Thermocrinis jamiesonii

Scientific classification
- Domain: Bacteria
- Kingdom: Pseudomonadati
- Phylum: Aquificota
- Class: Aquificia
- Order: Aquificales
- Family: Aquificaceae
- Genus: Thermocrinis
- Species: T. jamiesonii
- Binomial name: Thermocrinis jamiesonii Dodsworth et al. 2015

= Thermocrinis jamiesonii =

- Genus: Thermocrinis
- Species: jamiesonii
- Authority: Dodsworth et al. 2015

Species of bacterium

Thermocrinis jamiesonii is a Gram-negative bacterium that is thermophilic, growing at temperatures ranging from 70 to 85°C. It grows as a chemolithoautotroph or chemolithoheterotroph, using thiosulfate as its sole electron donor, and is obligately microaerophilic.

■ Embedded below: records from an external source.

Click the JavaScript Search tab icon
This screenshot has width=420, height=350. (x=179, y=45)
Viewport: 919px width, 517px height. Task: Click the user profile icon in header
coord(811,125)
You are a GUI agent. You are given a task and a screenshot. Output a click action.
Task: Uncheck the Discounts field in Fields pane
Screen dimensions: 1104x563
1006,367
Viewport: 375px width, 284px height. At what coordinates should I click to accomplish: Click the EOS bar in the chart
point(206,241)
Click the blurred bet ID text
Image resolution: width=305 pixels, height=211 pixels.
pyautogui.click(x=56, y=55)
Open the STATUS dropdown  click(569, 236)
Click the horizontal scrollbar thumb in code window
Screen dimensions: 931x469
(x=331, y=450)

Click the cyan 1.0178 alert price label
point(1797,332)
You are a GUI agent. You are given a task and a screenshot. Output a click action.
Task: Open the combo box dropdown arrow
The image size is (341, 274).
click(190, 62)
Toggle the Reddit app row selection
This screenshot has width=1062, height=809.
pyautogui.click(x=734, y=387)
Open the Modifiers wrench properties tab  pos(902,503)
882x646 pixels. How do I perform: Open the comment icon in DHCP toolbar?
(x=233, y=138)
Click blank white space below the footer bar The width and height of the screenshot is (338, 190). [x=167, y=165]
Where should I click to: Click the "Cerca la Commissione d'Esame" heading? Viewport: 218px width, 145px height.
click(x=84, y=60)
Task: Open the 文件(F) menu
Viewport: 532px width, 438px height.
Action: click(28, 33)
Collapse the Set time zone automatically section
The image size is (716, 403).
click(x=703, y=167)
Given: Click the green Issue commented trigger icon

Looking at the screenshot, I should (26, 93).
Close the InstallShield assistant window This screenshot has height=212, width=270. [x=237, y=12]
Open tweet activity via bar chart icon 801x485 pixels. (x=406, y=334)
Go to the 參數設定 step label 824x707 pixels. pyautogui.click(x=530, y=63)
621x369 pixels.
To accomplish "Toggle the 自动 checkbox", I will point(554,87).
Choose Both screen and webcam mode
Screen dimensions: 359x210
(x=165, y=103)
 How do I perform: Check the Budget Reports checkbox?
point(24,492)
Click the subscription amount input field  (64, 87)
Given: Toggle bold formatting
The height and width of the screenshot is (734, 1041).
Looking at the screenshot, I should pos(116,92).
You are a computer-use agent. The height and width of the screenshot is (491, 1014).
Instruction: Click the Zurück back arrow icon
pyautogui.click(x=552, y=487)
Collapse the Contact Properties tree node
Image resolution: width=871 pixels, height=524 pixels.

The strain GBS1^{T} was isolated from Great Boiling Spring, Nevada, USA.

==Physiology==
Thermocrinis jamiesonii is a chemoautotrophic and chemolithoheterotrophic bacterium from the family Aquificaceae. It requires thiosulfate as an electron donor. It cannot use sulfur or hydrogen like others within this genus. This species can tolerate a higher NaCl concentration (1.17%) than other species within the genus, which includes Thermocrinis albus (0.7%), Thermocrinis minervae (0.5%), and Thermocrinis ruber (0.5%). T. jamiesonii is an obligate microaerophile, with a growth range of 0.5-8% oxygen, growing optimally at 1-2%, and cannot grow anaerobically. A neutral pH is preferred, ranging between 6.50 and 7.75, with optimal growth at 7.25. Thermocrinis jamiesonii can use peptone, Casamino acids, and acetate as carbon sources for chemolithoheterotrophic growth. It cannot use yeast extract, glucose, formate, or formamide.

==Morphology==
Thermocrinis jamiesonii is a rod-shaped bacterium that was observed as individual or pairs. The length of cells ranges from 1.4 to 2.4 μm, with width ranging from 0.4 to 0.6 μm. Flagella have not been observed through electron microscopy, and motility has not been observed. However, genes encoding flagella were found in the genome, suggesting that motility may be expressed in situ. Spores did not form.

==Phylogeny==
A phylogenetic analysis of the 16S rRNA gene sequence showed that Thermocrinis jamiesonii is most closely related to Thermocrinis ruber, within the family Aquificaceae. Other genera in the family include Aquifex and Hydrogenobacter.

==Genomic analysis==
The draft genome of Thermocrinis jamiesonii is 1,315,625 bp long in 10 contigs. It encodes for 1,463 genes, 1,415 of which are protein-coding, 43 tRNA genes, and one rRNA operon. 36 carbohydrate-active enzymes (CAZymes) were found, including glycoside hydrolases (GHs), which suggests that T. jamiesonii may be able to grow on polymers, such as starch, like Thermocrinis minervae. A sox gene cluster (soxABXYZ) was present, which is required for thiosulfate oxidation. It lacks NiFe hydrogenase (hyaB) and formate dehydrogenase genes (fdhA), indicating that it cannot grow with H_{2} or formate, distinguishing it from other Thermocrinis species. It lacks the 2-oxoglutarate-ferredoxin oxidoreductase gene, which is required for the rTCA cycle to fix CO_{2} but does encode for other enzymes present in this cycle. All genes essential to flagellar assembly were present. Genes encoding signature lipids C_{20-22} found in the family Aquificaceae were present.

==Ecology==
Thermocrinis jamiesonii was isolated from the water column on the north side of Great Boiling Spring near Gerlach, Nevada, USA. The abundance of Thermocrinis species in the spring water was estimated by 16S rRNA gene surveys as 91.5%.

==Etymology==
Thermocrinis jamiesonii was named after David and Sandy Jamieson who provided logistical support during the sampling process and allowed research access to many scientists to Great Boiling Spring in Nevada, USA.